Messing With The Clocks
The original reasons for instituting a time change with the clocks may have been stated as being for farmers and agricultural producers to get more done. . However, in the United States, we have passed through the practical reasons for time changes and now are into the more insidious reasons. . Controlling a population is about more than just about launching marketing or propaganda efforts to change minds. It’s also about changing behaviors that people do.
30 Year Technology Adoption Cycles
The Model T was in production for over 19 years.
Sales of color TV sets took 15 to 20 years to surpass sales of black and white TV sets, which took 10 to 15 years to move from being a luxury product to being a home staple.
Outdoor sanitation (that’s toilets, kids) was still a thing in many rural areas into the 1980s. In the United States.
Full-scale Internet adoption has taken 15 to 20 years and still isn’t complete in many places.
LLM adoption and the adoption of the outputs from LLMs (even the ones that we goggle at right now) will take 15 to 30 years to accomplish full cultural adoption.
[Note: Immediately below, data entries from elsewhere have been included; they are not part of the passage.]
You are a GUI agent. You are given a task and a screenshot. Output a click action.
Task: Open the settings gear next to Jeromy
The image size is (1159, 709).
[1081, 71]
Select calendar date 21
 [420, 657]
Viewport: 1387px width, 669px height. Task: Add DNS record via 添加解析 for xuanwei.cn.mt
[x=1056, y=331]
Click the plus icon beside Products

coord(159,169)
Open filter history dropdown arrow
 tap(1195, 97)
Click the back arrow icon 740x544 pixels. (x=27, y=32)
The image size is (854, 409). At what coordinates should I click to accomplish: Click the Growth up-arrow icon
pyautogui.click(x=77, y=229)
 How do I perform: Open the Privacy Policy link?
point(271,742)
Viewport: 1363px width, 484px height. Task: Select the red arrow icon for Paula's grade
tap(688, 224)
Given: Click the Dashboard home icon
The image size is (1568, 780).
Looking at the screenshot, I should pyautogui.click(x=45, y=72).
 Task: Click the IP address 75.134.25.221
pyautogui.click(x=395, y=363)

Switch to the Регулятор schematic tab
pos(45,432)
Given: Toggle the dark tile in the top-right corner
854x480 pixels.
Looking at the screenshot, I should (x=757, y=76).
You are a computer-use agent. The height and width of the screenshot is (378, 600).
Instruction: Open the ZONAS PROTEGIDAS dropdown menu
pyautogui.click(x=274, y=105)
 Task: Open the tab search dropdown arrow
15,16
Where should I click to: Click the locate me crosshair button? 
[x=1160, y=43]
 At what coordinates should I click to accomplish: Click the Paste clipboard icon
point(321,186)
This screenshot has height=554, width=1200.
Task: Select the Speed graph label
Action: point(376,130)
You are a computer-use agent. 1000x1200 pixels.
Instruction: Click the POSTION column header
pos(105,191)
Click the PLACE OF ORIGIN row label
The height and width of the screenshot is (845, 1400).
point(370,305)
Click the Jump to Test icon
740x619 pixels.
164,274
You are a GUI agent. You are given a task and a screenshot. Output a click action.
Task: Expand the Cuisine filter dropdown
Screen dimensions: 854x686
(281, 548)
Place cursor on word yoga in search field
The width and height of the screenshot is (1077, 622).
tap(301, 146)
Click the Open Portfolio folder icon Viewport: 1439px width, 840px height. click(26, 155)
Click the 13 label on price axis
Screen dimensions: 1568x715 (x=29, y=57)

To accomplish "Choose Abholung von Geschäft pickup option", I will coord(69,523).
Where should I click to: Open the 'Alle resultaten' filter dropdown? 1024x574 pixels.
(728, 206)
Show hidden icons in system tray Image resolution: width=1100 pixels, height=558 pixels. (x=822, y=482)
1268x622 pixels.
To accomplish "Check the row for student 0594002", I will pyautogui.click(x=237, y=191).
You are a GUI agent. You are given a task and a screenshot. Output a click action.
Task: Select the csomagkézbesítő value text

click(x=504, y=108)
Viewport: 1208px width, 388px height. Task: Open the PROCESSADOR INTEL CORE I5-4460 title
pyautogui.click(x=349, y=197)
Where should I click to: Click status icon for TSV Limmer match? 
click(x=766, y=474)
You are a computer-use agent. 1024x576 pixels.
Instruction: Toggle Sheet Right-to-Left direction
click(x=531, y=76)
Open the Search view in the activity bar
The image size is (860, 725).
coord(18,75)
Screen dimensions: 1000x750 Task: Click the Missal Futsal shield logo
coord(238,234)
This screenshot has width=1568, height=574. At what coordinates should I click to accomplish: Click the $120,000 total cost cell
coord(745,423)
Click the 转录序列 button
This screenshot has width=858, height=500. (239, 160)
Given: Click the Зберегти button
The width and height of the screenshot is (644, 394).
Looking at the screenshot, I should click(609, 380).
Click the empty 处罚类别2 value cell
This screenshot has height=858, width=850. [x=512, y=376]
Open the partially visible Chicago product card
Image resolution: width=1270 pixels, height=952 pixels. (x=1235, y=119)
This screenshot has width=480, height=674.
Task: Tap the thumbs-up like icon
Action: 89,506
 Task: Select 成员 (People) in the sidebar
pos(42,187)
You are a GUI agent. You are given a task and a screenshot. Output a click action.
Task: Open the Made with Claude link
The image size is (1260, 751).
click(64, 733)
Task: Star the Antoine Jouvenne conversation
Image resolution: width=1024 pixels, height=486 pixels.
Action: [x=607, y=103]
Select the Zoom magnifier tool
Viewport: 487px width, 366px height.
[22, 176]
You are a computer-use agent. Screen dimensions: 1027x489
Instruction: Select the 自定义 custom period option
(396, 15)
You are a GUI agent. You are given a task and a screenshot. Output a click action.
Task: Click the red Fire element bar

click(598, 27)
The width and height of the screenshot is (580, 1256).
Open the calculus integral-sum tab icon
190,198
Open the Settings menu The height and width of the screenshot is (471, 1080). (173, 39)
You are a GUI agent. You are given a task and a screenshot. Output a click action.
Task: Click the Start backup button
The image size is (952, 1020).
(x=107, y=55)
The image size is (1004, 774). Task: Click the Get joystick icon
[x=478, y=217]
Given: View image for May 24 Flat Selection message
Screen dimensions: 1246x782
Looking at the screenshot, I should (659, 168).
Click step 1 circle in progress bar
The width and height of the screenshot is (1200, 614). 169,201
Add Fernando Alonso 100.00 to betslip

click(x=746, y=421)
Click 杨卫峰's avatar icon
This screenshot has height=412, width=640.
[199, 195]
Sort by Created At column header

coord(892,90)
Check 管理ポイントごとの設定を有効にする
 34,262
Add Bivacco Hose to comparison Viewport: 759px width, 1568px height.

Both the AI-Doomer and the AI Accelerationist alike need to slow their roll, hold their horses, and wait for the bubble generated by OpenAI being massively overleveraged to burst and for all of the current frothing at the mouth to come back to earth.
Cringe
The era we live in requires us to separate sincerity from what is commonly referred to as “cringe.”
“Cringe” is the emotional reaction of people whose temperament is oriented toward epistemic cynicism, nihilism, and the despair of the typically, perpetually Very Online doomer.
Sincerity is hard to find when the words people write, the videos they consume, and the images and memes they create become substitutes for emotional engagement with other real people.